Chellsae prodded the shamelfoot across the bridge and to the derelict city walls. A guardsman was dozing in the gate’s only fuctional tower.

“I guess we just go in?” Norman whispered as the shamelfoot pawed through the gate. “Just put this on.” Chellsae handed him one of the bandit’s cloaks. It was significantly bigger than him, but he put it on anyways.

As they passed through the cobblestone streets of the town, they kept on the lookout for anyone that looked like Norman’s mother. There were people everywhere, milling about the markets and inns of the Virmoone. If it wasn’t filled with sketchy criminals and run down, it would be a beautiful place. Cobblestone streets with a slowly winding river, filled with cozy looking buildings and charming bridges.

“Don’t get distracted, this place is where the scum of the land comes to gather. This,” She waved her hand in the direction of the market. “Is the nice part of town. Just wait.”

As they went further into the core of Virmoone, Norman started to see what Chellsae was talking about. Buildings that looked almost abandoned with slanted red roofs grasped on to large stone bridges hanging over the river, taverns stood next to dark alleys. Suspicious figures lingered near the crumbling statues of old kings and queens.

“Okay, we need to find my mother, that’s why we’re here. Any idea where to start?”

“Well, we could go to a tavern. You can find anyone at a tavern. Let’s go.”

They found a bustling tavern on the edge of the river. It was obviously a favorite of the locals, as the place was loaded to the brim with loud customers.

Norman had been to this kind of place before, and knew they weren’t necessarily the safest places around.

“Wait, before we go in, grab one of the bandit’s daggers. Who knows what could happen here, and you don’t want to arouse suspicion with that staff of yours.”

Chellsae shook her head. “Not in a thousand years.
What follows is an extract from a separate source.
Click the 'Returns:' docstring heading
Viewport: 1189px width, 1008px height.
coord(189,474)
No way am I stooping that low.”

Norman sighed. “Your funeral then. I’m grabbing one.”

They entered the tavern and looked around. A few tables, a bar and a tiny stage filled the sagging structure. The walls, an ugly shade of green, were adorned with a collection of weapons of all shapes and sizes. Norman was impressed, it was a wonder that no one had stolen some of the nicer ones. His eyes caught on a blade sheathed in silver thread, a Tetham Bell Long Sword from the Aerelle Island War. It closely rivaled his father’s Ostanian steel custom blade, which was no easy feat.

They were greeted by suspicious glares from the tavern-goers, even the Bejuet soloist stopped playing his winding horn to stare at them. Nervous murmuring started up. Then he realized why.
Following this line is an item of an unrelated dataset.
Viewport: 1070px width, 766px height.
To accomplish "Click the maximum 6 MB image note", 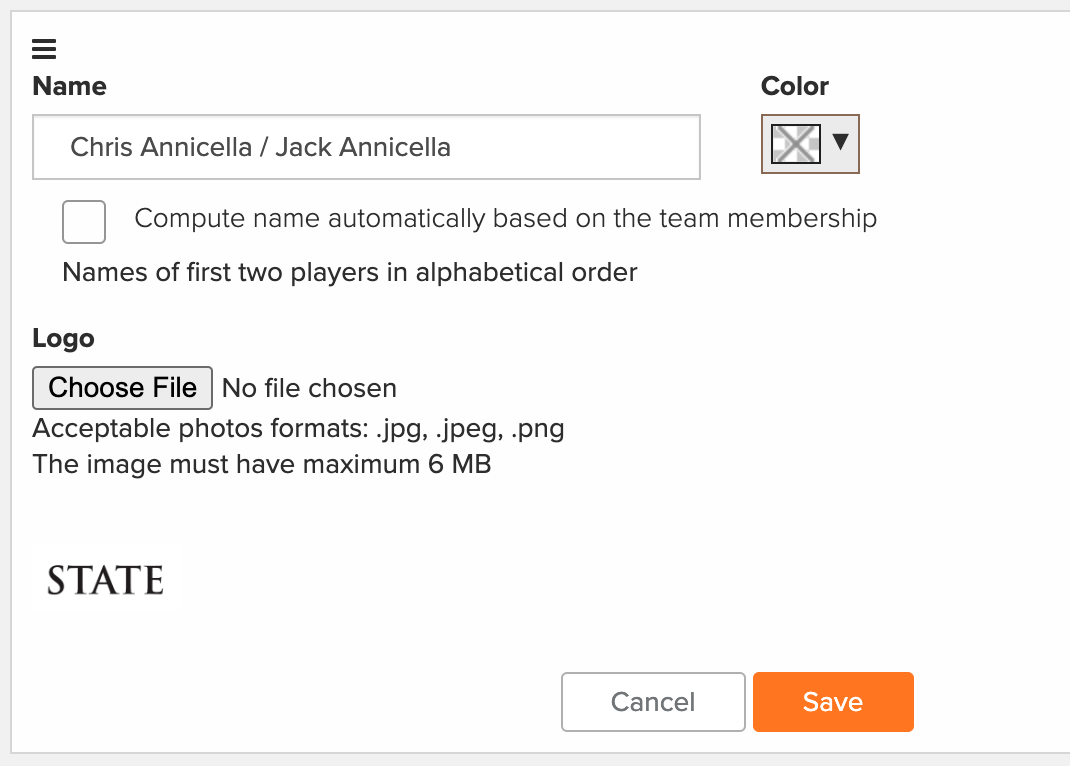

Chellsae had brought her staff, and part of it was uncovered. “Chellsae,” Norman hissed. “Why did you bring that in?”

She frowned. “Like I said. I’m a wizard, not some knife-wielding criminal. Plus, I didn’t want it to get stolen.”

“From the faces people are giving us, I’m pretty sure it’s going to be stolen anyways.”

They went up to where the bartender was standing. Like most of the people in this part of the land, he spoke in a heavy Croptalk accent.

“What may I a’ be gettin’ you today?”

“Um, actually we don’t want anything, we just want to know-“

The bartender slammed his hands on the table.

“You be comin’ to my tavern and aint’ wantin’ a famously delish Scummug? What be you anyway? The prince and princess? You better be gettin’ a drinkin’ here!”

Chellsae put her foot down. “Look,we are searching for someone and we just-“

“Want to get some information. We’ll buy something as well if you insist.”

The bartender frowned but grudgingly agreed.

“I tell you what, princess, I’ll listen to what you be sayin’. Loemay ov’r there be a’knowin’ everyone’s whereabouts in this here town.” He pointed to a hooded figure in a corner near the stage. “Now you better buy a’ sometin’.”

“Scummug, Baersale, Telford Nectar...” Norman purused the carved piece of wood that served as a menu. “Anything with no alcohol?” Chellsae asked. “Apprentice’s Code.” She added.

“Delfud juice. Be takin’ it or leavin’ it. One litt’le peck for a mugs.”

“Croptalk for sayler.” Norman explained.

Norman handed him the coins, and got the Delfud juice. It was a slimy looking green mixture that smelled like rotting Delfud vines. That was its main ingredient after all.

Chellsae winced when she saw the concoction. “Is this edible?” She whispered, as to not offend the bartender.

“It’s edible. You might not appreciate the flavor, but it wont kill you.”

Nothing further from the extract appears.